Anáguas e outras peças de suporte



    O kit básico que era usado por todas as mulheres consistia de anáguas em uma anágua de flanela e outra de algodão, mais próxima à pele. Entre 1849 e 1850 as mais fashionistas usavam mais peças para dar volume à saias, como a anágua de cordão (que era barata e fácil de confeccionar), anáguas acolchoadas, de babados, entre outras.

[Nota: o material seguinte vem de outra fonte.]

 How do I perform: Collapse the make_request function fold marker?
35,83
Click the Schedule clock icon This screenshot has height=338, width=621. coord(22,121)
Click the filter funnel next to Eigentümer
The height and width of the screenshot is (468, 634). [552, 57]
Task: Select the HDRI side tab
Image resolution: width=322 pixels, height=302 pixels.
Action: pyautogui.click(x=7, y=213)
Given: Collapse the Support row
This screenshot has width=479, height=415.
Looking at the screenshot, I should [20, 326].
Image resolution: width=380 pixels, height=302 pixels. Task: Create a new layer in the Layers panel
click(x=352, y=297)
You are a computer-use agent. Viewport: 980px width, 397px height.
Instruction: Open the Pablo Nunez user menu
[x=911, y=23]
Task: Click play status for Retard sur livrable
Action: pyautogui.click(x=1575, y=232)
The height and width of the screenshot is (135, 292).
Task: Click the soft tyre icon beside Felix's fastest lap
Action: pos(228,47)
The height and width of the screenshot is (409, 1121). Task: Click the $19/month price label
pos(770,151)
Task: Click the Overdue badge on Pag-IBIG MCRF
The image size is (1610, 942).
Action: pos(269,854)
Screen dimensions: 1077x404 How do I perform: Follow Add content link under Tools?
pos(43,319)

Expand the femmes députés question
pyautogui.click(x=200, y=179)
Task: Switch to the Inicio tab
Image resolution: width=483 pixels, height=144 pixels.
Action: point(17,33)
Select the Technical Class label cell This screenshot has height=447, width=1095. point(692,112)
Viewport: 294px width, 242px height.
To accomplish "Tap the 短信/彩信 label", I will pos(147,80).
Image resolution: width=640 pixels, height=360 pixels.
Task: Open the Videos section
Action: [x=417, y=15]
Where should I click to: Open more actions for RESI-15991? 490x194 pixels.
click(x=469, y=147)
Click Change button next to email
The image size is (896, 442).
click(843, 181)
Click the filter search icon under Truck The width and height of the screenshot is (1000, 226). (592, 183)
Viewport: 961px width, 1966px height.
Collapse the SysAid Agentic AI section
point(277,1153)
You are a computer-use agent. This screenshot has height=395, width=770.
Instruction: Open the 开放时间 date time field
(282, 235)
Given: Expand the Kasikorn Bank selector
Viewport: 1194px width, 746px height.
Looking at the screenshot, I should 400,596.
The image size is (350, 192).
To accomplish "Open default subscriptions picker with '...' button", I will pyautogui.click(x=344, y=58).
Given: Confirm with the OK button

     A crinolina foi inventada em 1856 e passou a substituir o uso de várias anáguas. Conforme meninas tinham que reaprender a sentar-se e andar por conta da crinolina, cartunistas adoravam usar a crinolina como tema de suas sátiras. O uso da crinolina inclusive movimentou a economia por conta da quantidade de aço que era utilizado em sua confecção. Ainda que pareça algo que restrinja movimentos, parte das mulheres trabalhadoras também usavam crinolinas, como costureiras. Algumas também deixavam para usar a crinolina apenas aos domingos.

     Mais ao final do período surge a bustle pad, que são almofadas comumente recheadas com penas, quando a moda passa a ser saias cujo volume fica na parte de traz e com muitos drapeados

Complementos 



    Corset covers, chemisettes, coletes e camisoles eram usadas pra esquentar, suavizar as marcas das barbatanas sob o tecido do vestido e mostrar algum detalhe no decote ou mangas. E, novamente, quanto mais enfeitadas mais status demonstravam, assim como usar mais camadas de roupas demonstrava que a mulher era ociosa e tinha uma criada para ajudá-la a se vestir. 

Vestido


    Finalmente, a peça que chama a nossa atenção logo de cara. Usualmente consistia em duas peças separadas, o corpete e a saia. Também era comum que a mesma saia tivesse dois corpetes diferentes, um para ser usado de dia e um para uso noturno (vestidos assim eram chamados de robe a la transformation). Haviam diversos tipos de vestido e cada um para uma ocasião distintas. Vestidos de passeio, de jantar, viagens, bailes...sem contar os trajes esportivos. 

Outwear e outros adereços 


  Como sobreposição haviam capas, jaquetas e xales para o frio. Outros acessórios que complementavam o visual eram tiaras, chapéus, luvas, cintos, broches, entre outros. Variar os acessórios sempre foi uma boa forma de dar uma cara nova a um visual repetido e as vitorianas seguiam isso.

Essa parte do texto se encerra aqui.